* Given data
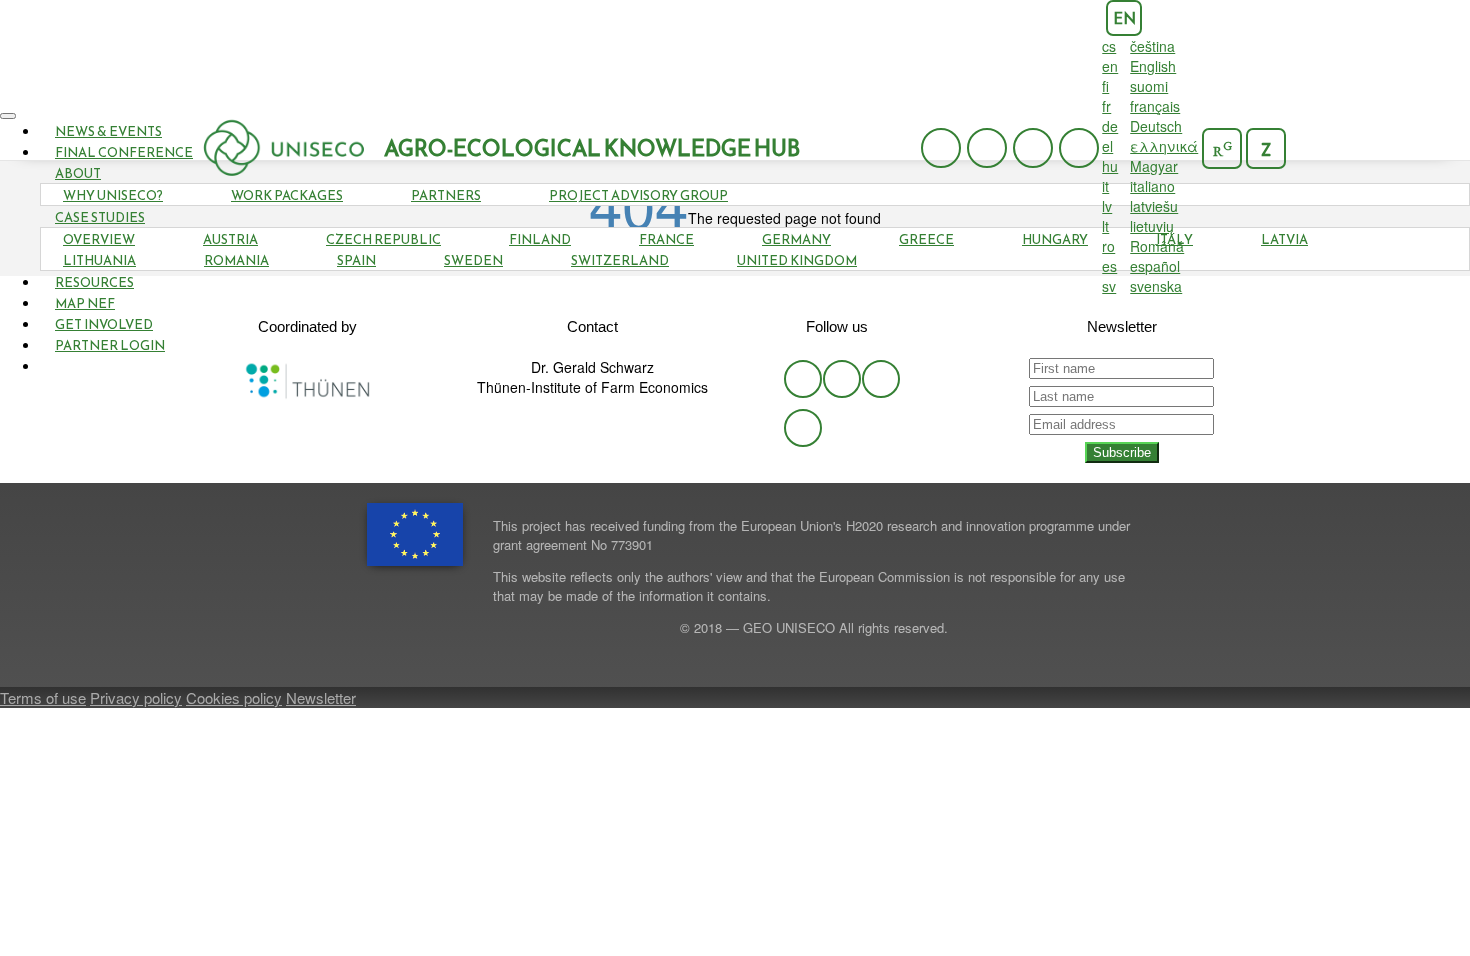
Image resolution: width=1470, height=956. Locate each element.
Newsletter (321, 697)
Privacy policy (136, 697)
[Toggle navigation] (8, 116)
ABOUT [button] (78, 173)
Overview (99, 239)
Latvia (1284, 239)
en (1124, 18)
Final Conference (124, 152)
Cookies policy (234, 697)
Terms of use (43, 697)
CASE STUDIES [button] (100, 217)
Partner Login (110, 345)
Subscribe (1122, 452)
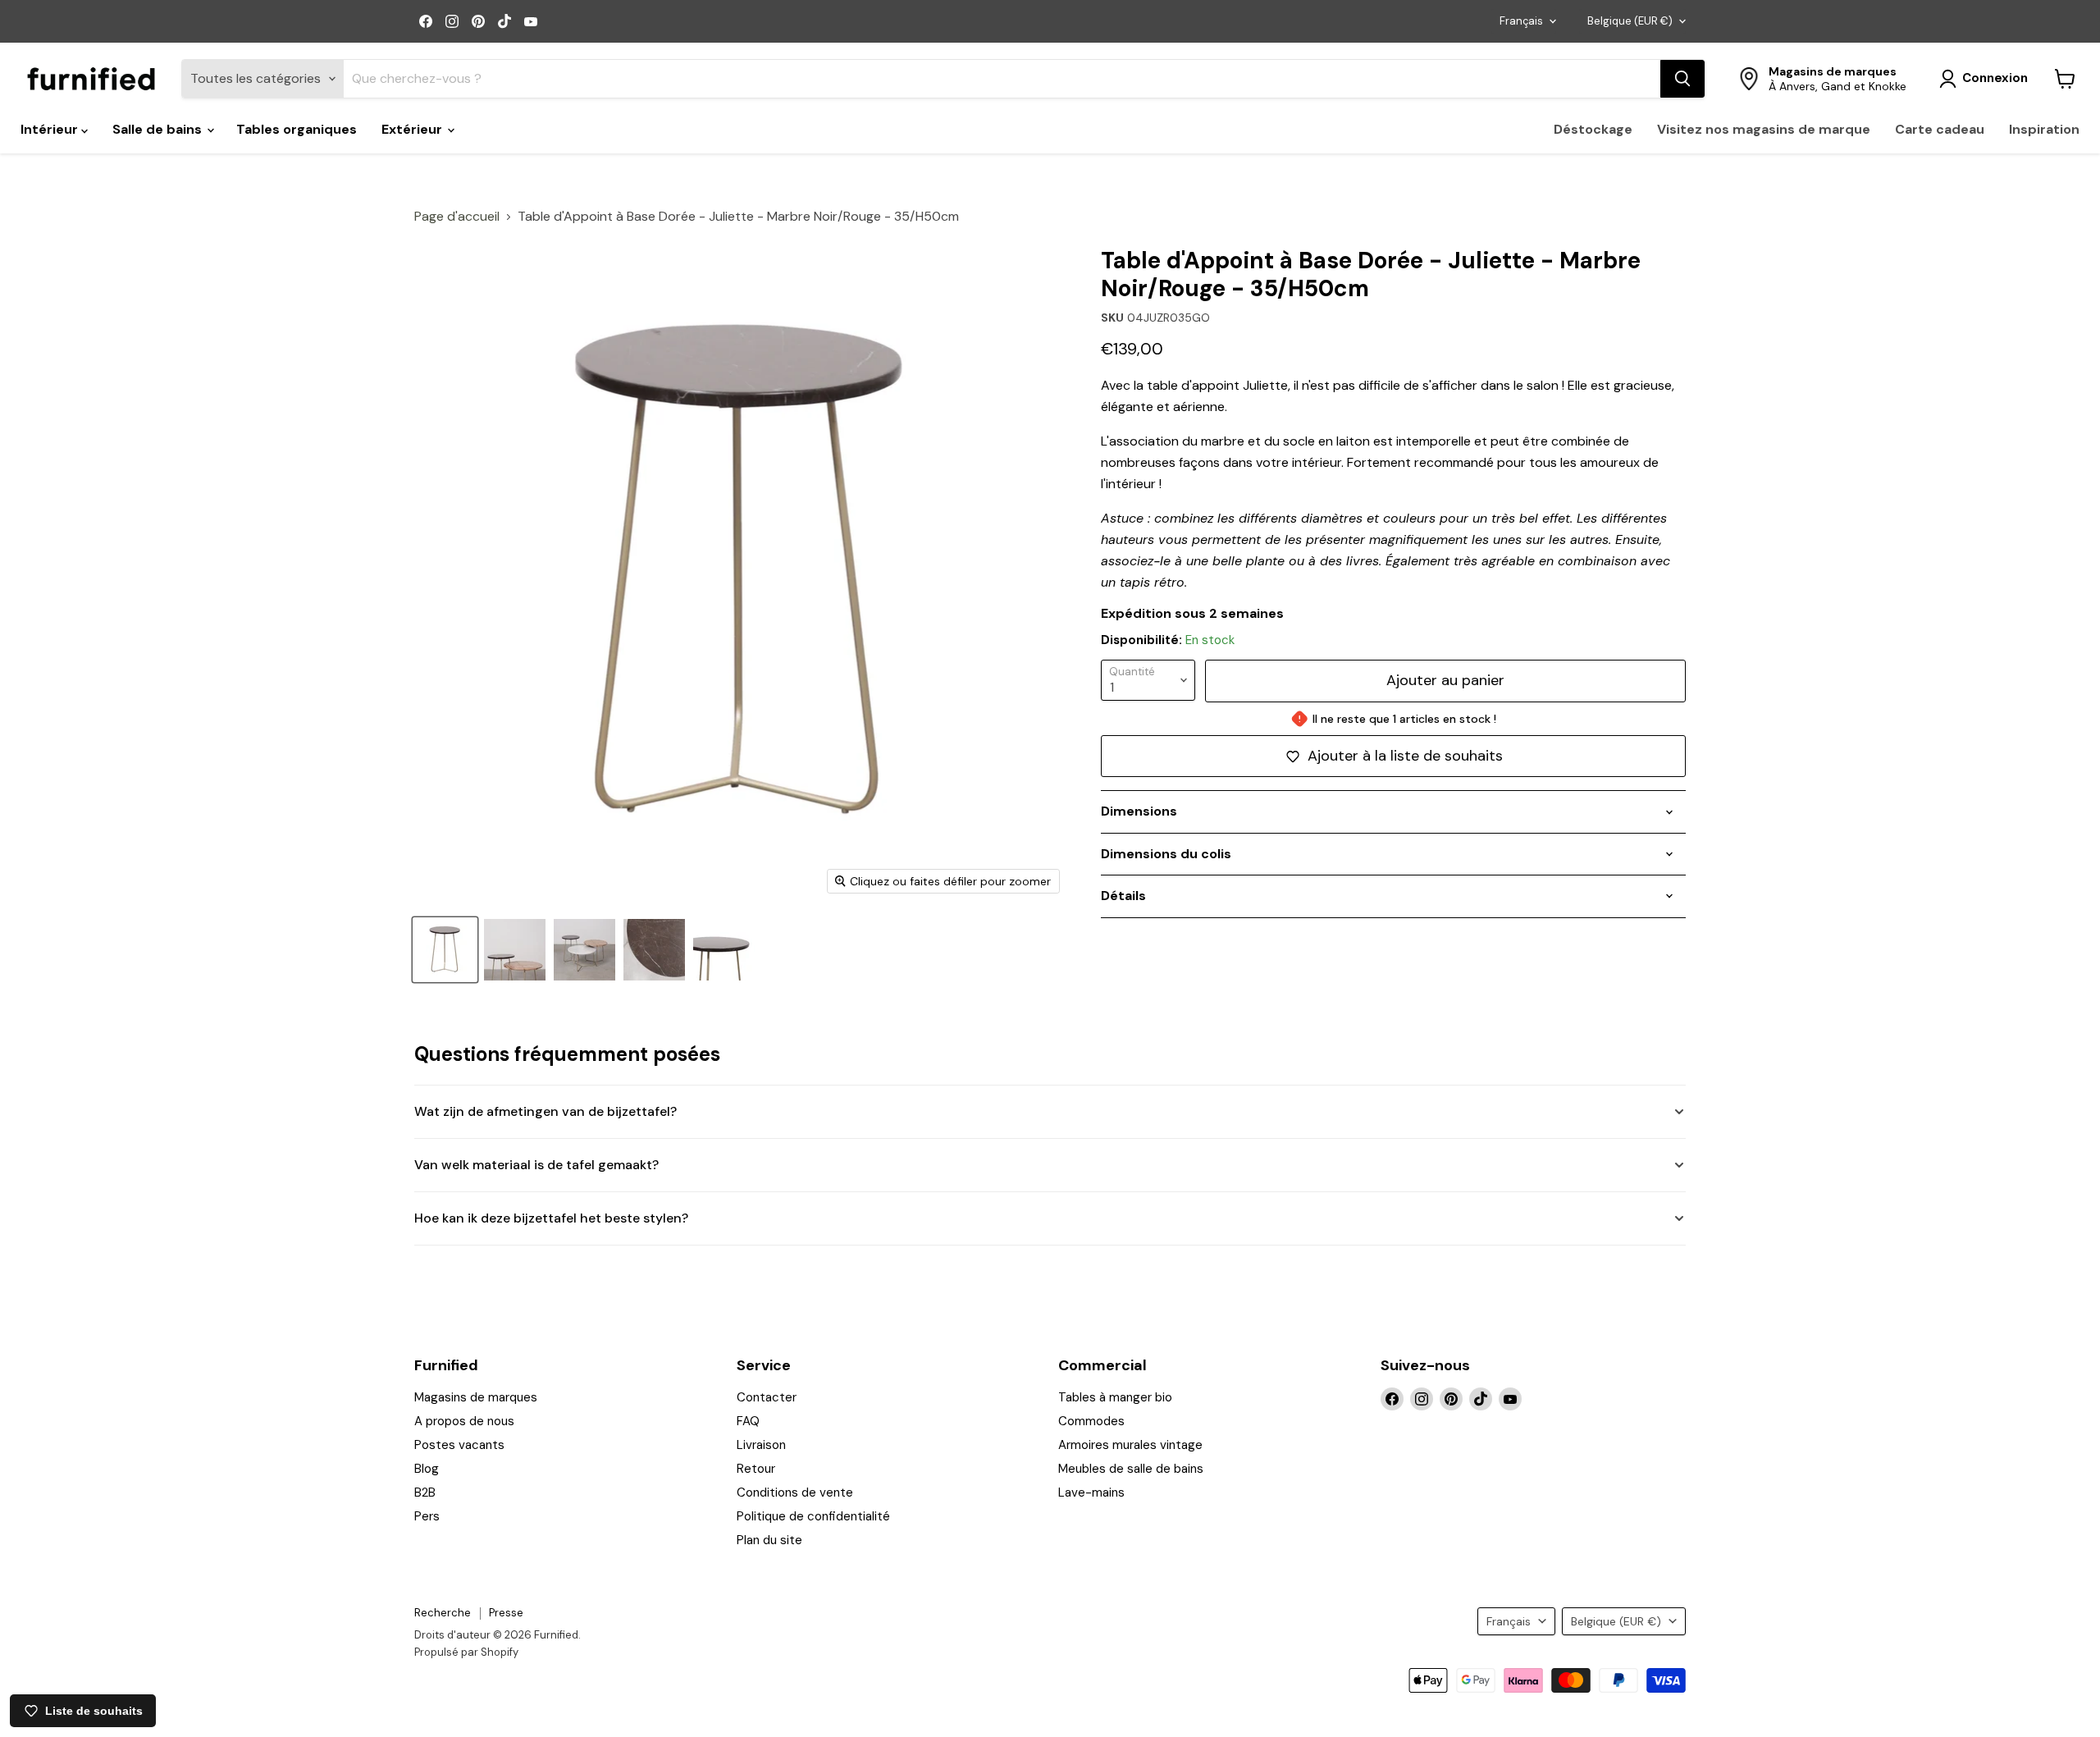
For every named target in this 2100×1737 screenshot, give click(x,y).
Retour (756, 1468)
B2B (425, 1492)
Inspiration (2044, 129)
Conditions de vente (795, 1492)
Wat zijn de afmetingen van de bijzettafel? (545, 1111)
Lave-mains (1091, 1492)
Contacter (767, 1397)
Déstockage (1593, 129)
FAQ (748, 1421)
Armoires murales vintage (1130, 1445)
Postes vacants (459, 1445)
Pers (427, 1516)
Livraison (761, 1445)
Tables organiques (296, 129)
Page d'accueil (457, 216)
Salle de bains (158, 129)
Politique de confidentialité (813, 1516)
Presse (506, 1613)
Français (1521, 21)
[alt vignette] (584, 949)
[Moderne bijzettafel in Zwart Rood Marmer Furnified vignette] (654, 949)
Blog (426, 1468)
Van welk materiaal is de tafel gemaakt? (536, 1164)
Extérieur (413, 129)
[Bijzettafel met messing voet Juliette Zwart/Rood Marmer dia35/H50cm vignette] (514, 949)
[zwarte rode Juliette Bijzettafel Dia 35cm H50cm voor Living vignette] (724, 949)
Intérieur (51, 129)
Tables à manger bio (1115, 1397)
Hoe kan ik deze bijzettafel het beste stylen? (551, 1218)
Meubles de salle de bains (1130, 1468)
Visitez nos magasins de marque (1763, 129)
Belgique (1630, 21)
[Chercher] (1682, 79)
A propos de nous (464, 1421)
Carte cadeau (1939, 129)
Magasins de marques (475, 1397)
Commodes (1091, 1421)
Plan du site (769, 1540)
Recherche (442, 1613)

* What you will do
Using the data above, output the line that has "Latvia (1284, 239)", the line that has "Blog (426, 1468)", and whatever lines fall between, each exactly as it stands and without pictures.

* Problem solution
Latvia (1284, 239)
en (1124, 18)
Final Conference (124, 152)
Cookies policy (234, 697)
Terms of use (43, 697)
CASE STUDIES [button] (100, 217)
Partner Login (110, 345)
Subscribe (1122, 452)
For every named target in this 2100×1737 screenshot, give click(x,y).
Retour (756, 1468)
B2B (425, 1492)
Inspiration (2044, 129)
Conditions de vente (795, 1492)
Wat zijn de afmetingen van de bijzettafel? (545, 1111)
Lave-mains (1091, 1492)
Contacter (767, 1397)
Déstockage (1593, 129)
FAQ (748, 1421)
Armoires murales vintage (1130, 1445)
Postes vacants (459, 1445)
Pers (427, 1516)
Livraison (761, 1445)
Tables organiques (296, 129)
Page d'accueil (457, 216)
Salle de bains (158, 129)
Politique de confidentialité (813, 1516)
Presse (506, 1613)
Français (1521, 21)
[alt vignette] (584, 949)
[Moderne bijzettafel in Zwart Rood Marmer Furnified vignette] (654, 949)
Blog (426, 1468)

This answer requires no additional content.